We started on this book coincidentally at the same time our new veterinarian, Dr Chris Barry came. I gotta imagine that he thought I was a nutcase, reviewing a 25-year-old self help book during our lunch time. After the first session though, he jumped right in, shared lots about his own process, and started the love affair that he has with every staff member at Kindred Spirits. His sharing stimulated us all to share. I think that is kind of how it works though….its the guard down that brings out the best in us…no?
So as I look around at this 10 year mark I see Kindred Spirits has a heartbeat that is not just mine. Every one of the staff puts in extra somewhere. That is more helpful than you can know when you are running on empty.
Friday night I had a very emotional home euthanasia. I went to a home of a woman who had a 16 year old dog that had been her late father’s, and she had surrounded herself with friends to help with the decision and its aftermath. We sat in an impromptu circle after I gave her the sedative (the dog, not the human). We said goodbye together in as beautiful a way as anyone can in that circumstance. She asked me to bring the dog back to the clinic for a private cremation.
As I drove back to the clinic I felt the weight of the week on me. It was my 6th pet this week to let go, and I have to say, even after these years, that takes the most out of me. When I came back to the clinic everyone had gone home, but there was one car left.
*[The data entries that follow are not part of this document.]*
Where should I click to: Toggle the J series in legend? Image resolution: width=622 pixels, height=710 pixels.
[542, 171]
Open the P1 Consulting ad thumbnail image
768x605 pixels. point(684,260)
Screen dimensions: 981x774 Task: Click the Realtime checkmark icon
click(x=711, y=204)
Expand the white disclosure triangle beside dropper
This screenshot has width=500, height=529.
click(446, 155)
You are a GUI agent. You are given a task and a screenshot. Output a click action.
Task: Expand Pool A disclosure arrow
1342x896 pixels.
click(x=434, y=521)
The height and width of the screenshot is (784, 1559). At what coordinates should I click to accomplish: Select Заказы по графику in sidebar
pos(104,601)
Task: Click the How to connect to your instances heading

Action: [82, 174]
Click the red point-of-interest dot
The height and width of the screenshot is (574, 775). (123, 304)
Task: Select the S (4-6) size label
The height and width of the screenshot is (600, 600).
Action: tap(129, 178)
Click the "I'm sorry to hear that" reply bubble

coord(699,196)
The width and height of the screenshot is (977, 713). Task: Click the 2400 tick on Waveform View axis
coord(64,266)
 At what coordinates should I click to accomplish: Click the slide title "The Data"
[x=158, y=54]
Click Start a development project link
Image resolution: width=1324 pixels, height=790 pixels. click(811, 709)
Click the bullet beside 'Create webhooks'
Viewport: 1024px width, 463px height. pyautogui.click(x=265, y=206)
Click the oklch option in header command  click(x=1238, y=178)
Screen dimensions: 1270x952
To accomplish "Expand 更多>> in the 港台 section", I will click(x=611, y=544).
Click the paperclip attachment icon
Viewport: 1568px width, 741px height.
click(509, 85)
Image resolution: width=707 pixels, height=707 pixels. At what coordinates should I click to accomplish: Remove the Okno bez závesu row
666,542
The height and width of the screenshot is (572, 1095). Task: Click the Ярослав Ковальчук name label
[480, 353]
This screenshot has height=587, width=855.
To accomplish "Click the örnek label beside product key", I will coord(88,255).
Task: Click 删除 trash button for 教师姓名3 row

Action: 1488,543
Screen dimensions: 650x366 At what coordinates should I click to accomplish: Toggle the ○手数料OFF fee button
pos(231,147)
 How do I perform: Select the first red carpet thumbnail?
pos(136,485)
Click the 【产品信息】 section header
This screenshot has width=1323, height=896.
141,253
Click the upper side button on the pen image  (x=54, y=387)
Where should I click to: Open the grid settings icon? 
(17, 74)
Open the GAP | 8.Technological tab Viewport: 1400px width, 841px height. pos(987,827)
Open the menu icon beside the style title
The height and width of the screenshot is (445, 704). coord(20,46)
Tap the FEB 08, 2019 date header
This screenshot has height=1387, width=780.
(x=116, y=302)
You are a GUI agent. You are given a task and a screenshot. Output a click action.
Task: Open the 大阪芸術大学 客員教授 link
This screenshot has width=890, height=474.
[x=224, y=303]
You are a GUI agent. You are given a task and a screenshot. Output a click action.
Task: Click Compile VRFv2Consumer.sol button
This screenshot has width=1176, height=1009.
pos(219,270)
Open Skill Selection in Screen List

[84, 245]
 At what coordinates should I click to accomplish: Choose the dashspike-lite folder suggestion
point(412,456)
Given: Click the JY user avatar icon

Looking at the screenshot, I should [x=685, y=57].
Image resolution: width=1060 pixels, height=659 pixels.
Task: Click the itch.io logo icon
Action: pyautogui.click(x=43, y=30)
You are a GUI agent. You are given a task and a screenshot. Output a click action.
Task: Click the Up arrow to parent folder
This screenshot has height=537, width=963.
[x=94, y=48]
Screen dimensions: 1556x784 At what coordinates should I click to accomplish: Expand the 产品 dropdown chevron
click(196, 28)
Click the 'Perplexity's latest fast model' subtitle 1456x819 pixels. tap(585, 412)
I came through the door to find Adrienne, waiting for this sweet dog as well as for another that Dr Barry was putting to sleep in Orono.
I will be honest, more than once in my career I have thought about moving on to something less emotional. Like maybe being a car detailer or perhaps studying sea cucumbers. These past few years have been a challenge for me personally. But then again, that has kind of always been true, and that is what makes life worth living. I can see that the next 10 years will be shifting some of the responsibility onto younger and compassionate shoulders. Don’t read between the lines here….I’m not leaving. But I trust the team at Kindred Spirits, and I learn from them every day. Its not just about me anymore.
Don’t get me wrong….the buck still stops with me. The staff will still have to listen to me go on and on about personal responsibility, I will still pick the music for the waiting area, the animals will still sometimes hide in the corner to get away from me, my wife will still look at me affectionately when I come home (covered in cat hair, carrying a cocker spaniel).
At least I hope it will still be affectionately.
Mary and I had the idea for Kindred Spirits, but you all have made it what it is 10 years later. A living, breathing, animal-loving community. When I was a little kid, I definitely thought I was the only one that was crazy about my animals. Today I know there are at least 6,023 others as crazy as me.